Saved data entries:
....

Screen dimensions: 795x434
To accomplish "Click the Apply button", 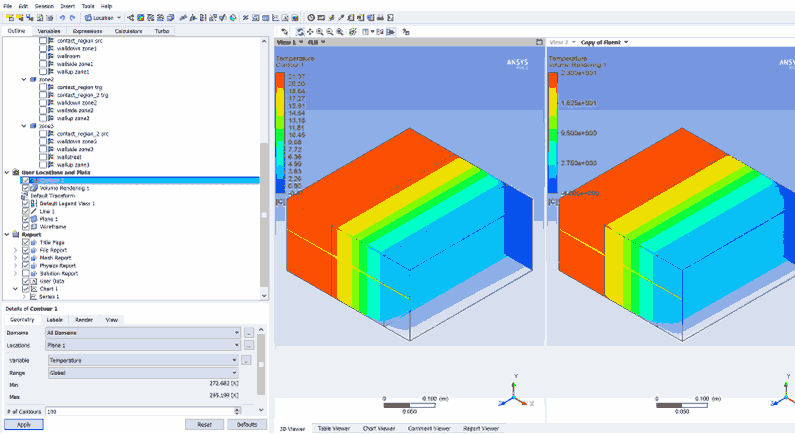I will pyautogui.click(x=23, y=424).
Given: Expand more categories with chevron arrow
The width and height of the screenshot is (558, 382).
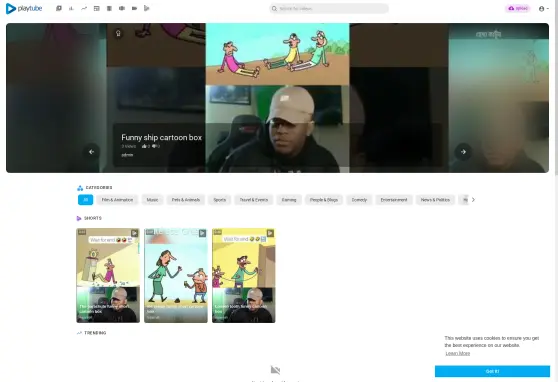Looking at the screenshot, I should pos(473,200).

....

DESCRIPTION OF THE TASK:
Please copy exactly, and only, the lines from the one that contains "The width and" through the last line of the data above, omitting all pictures.

RESULT OF THIS TASK:
The width and height of the screenshot is (558, 382).
Looking at the screenshot, I should pos(473,200).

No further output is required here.